[lug] The deal with applets / notifications / panels / indicators / systray.....

Rob Nagler nagler at bivio.biz
Sun Feb 5 22:00:05 MST 2012


On Sun, Feb 5, 2012 at 6:17 PM, Davide Del Vento wrote:
> everywhere worldwide. So there is a inherent latency (by design, I
> believe they call it "eventual coherence") in the way those servers
> synchronize.

Actually, it's a bug caused by the fact we still don't know how to
write application frameworks for distributed systems.  :)

Google does not have a coherent framework for cache consistency.  Try
this experiment:  Bring up two different browsers (on different
devices and maybe different continents, I haven't tried that :) with
gmail showing your inbox, email yourself from another account, e.g.
yahoo.  Hit the gmail refresh button or just click on Inbox or just
wait a few seconds if you sent from yahoo, hotmail, etc.

Try this other experiment (even in a single browser): Open two tabs
with gmail, star one of the messages in one tab, in the other either
wait a really long time or click on the gmail refresh button.  Nothing
will happen.  Hit the browsers refresh button, and the star will show
up.

> If you think this is a problem, you might even design a system that
> would solve this problem, at the expense of something else (for

I would not want to go head-to-head with the people at google when it
comes to distributed systems.  They are rockstars when it comes to
understanding stuff like distributed cache consistency. I'm
continually astounded at the low latency on virtually any search or
mapping problem I give google.  I would, however, humbly submit that
they could use a little more expertise on their application frameworks
and software methodologies. :)

> Now, why this should matter for proteus/slipstream, I don't know :-)

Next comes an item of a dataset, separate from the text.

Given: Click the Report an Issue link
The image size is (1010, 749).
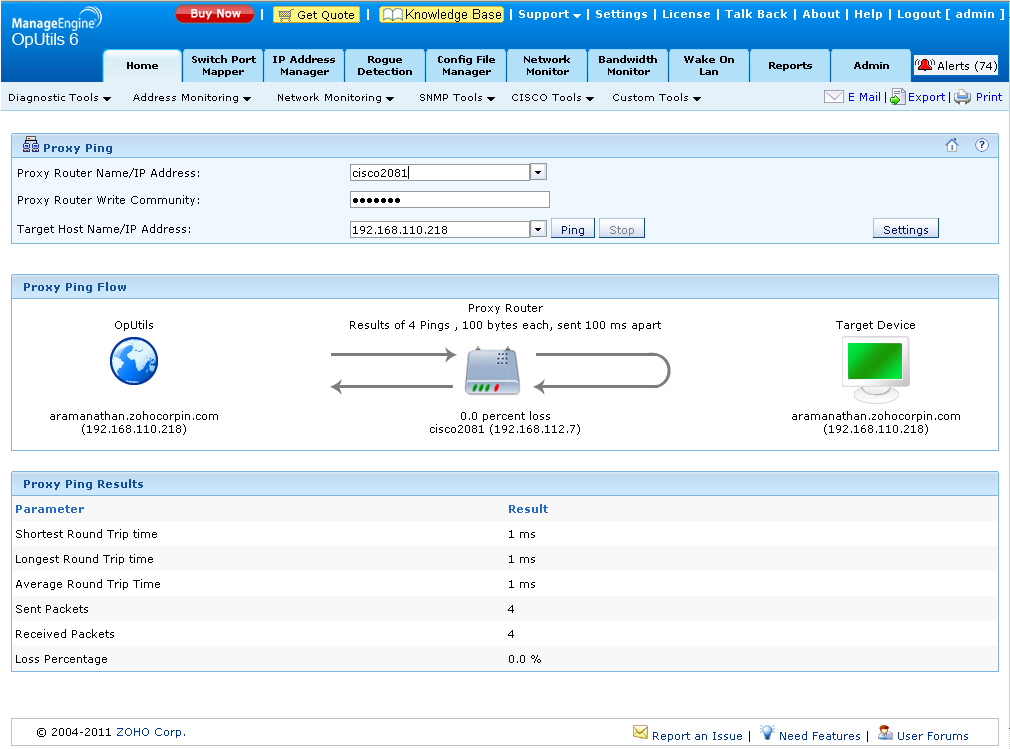Looking at the screenshot, I should [696, 735].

Because frameworks need to evolve, not be designed top-down.  Google
no doubt has some people they call architects who say how things are
to be done from 5 miles up, and they fail to notice the little
details, e.g., cache consistency needs to be in the collective
consciousness of all developers, even the guy who implements the
"star" function in gmail.

How this relates to proteus is that until you have a real problem to
solve for a real customer, you won't know how to create the right
framework, and even with the R&D budget of google, you will have a
hard time coming up with a framework which solves all problems
associated with conceptualizing all of software, which I believe,
proteus is trying to do.

The difference between wikipedia and proteus is that wikipedia's
mechanism was assimilated over time from a very simple problem
(c2.com/wiki, technically) and was used by real people over the
subsequent 18 years to where we are today.  The other solutions
available were comprehensive, consistent, and too complicated.  It was
much easier to write something like s{(\b[A-Z][a-z]+[A-Z][a-z]+\b)}{<a
href=$1>$1</a>}sg to link pages than understanding DTDs and SGML. :)
>From there it grew into the world's largest, coherent, digitized
repository, and of course, MediaWiki is the Perl of content creation
languages. :)

That being said, what do I know?  Maybe Proteus will take over the
world, and I'll be just one of the people who said, "You can't do it."